Texto fuente:
####

Buscando el Espíritu del Reino, capítulo tres
CAPÍTULO
3
CRUCIFICAR
LA CARNE Y EL MUNDO; VIVIR EN EL ESPÍRITU
LA LEY Y LA PROMESA
Tomado de este libro |
Pablo instruyó a Timoteo, su hijo en la fe, acerca de la
ley. “La ley es buena,” dijo, “si uno la usa legítimamente…, la ley no fue dada
para el justo, sino para los transgresores y desobedientes…” (1 Ti. 1:8-9).
Podemos ver los beneficios de la ley, sólo por observar su efecto en la
sociedad en que vivimos. El hombre por naturaleza es un transgresor de todo lo
que es bueno, por eso, gracias a la ley, es detenido en su camino hacia su
propia destrucción, que a la vez pone en peligro a todo el mundo. Él mismo y
toda la sociedad necesitan la ley para su protección. “La ley fue añadida a
causa de las transgresiones” (Gá. 3:19). Así que, la función de la ley es
noble; no demanda nada malo, ni injusto. Romanos 7:12 nos dice que “la ley a la
verdad es santa, y el mandamiento santo, justo y bueno”.
La ley es necesaria para que haya orden en la sociedad, y
evita el caos y la anarquía; es esencial para preservar la justicia. Pero,
aunque restringe la libertad del hombre para que no se autodestruya, no
contribuye para nada en lo que respecta a su bienestar espiritual; solamente le
condena.
Pablo enseña a los gálatas que “todos los que dependen de
las obras de la ley están bajo maldición” (Gá. 3:10). Y seguidamente explica la
razón: “Maldito todo aquel que no permaneciere en todas las cosas
escritas en el libro de la ley, para hacerlas”. El argumento da por hecho que
todos hemos fallado en hacer lo que la ley requiere, y en consecuencia, estamos
bajo maldición; la sentencia es un castigo eterno. La ley es buena, pero como
la hemos transgredido, y peor todavía, seguimos transgrediéndola, estamos bajo
la condenación que la ley demanda. La ley no provee el poder para cumplirla, sólo
define el pecado y lo castiga.

####

Consignas:
A) Responde con base en el texto sobre la ley y la promesa:
(i) ¿A quién instruyó Pablo acerca de la ley?
(ii) Según la cita de Gálatas 3:19, ¿a causa de qué fue añadida la ley?
(iii) ¿Qué dos cosas hace la ley, según la última oración?
B) Transcribe del texto sobre la ley y la promesa el fragmento que va de "Buscando el Espíritu" a "(1 Ti. 1:8-9).", ambos incluidos.
C) Enumera, en el orden en que aparecen, todas las referencias bíblicas con capítulo y versículo que cita el texto sobre la ley y la promesa.

####

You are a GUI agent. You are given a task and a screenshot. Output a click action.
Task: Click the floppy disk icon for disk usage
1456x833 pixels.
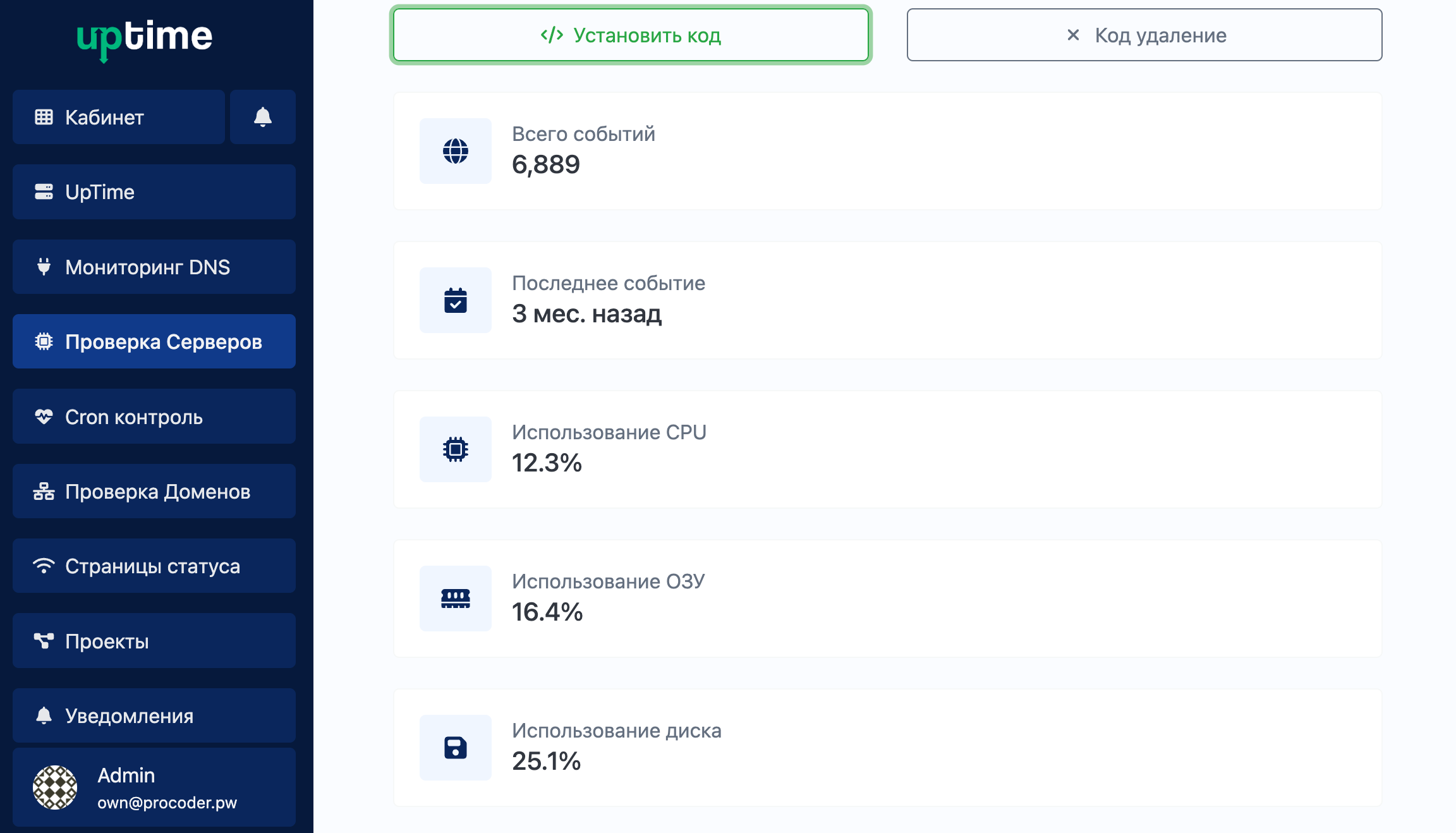pyautogui.click(x=455, y=748)
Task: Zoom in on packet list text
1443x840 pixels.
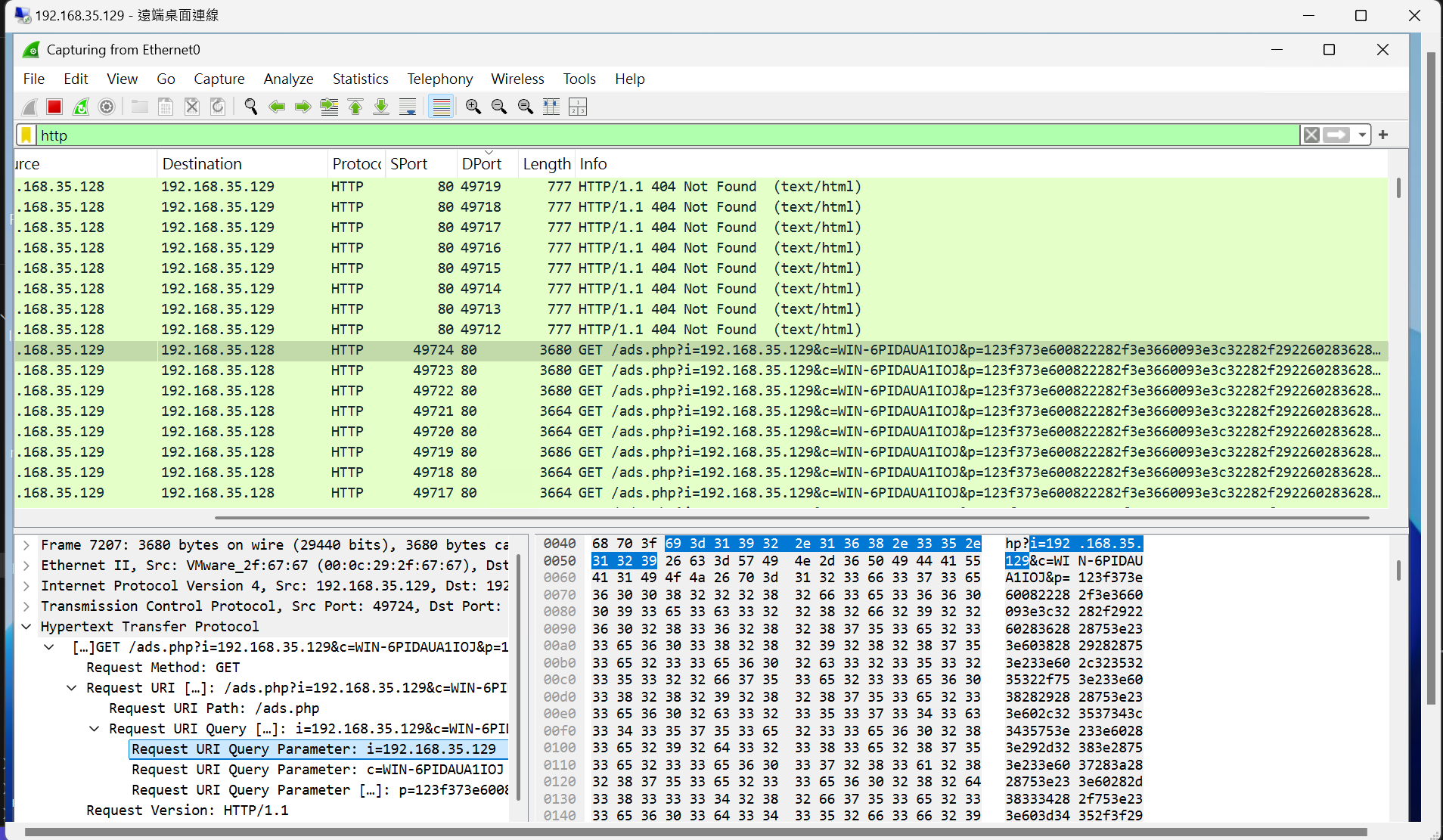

####

Respuestas:
A)
(i) A Timoteo, su hijo en la fe.
(ii) A causa de las transgresiones.
(iii) Define el pecado y lo castiga.

B)
Buscando el Espíritu del Reino, capítulo tres
CAPÍTULO
3
CRUCIFICAR
LA CARNE Y EL MUNDO; VIVIR EN EL ESPÍRITU
LA LEY Y LA PROMESA
Tomado de este libro |
Pablo instruyó a Timoteo, su hijo en la fe, acerca de la
ley. “La ley es buena,” dijo, “si uno la usa legítimamente…, la ley no fue dada
para el justo, sino para los transgresores y desobedientes…” (1 Ti. 1:8-9).

C)
1 Ti. 1:8-9
Gá. 3:19
Romanos 7:12
Gá. 3:10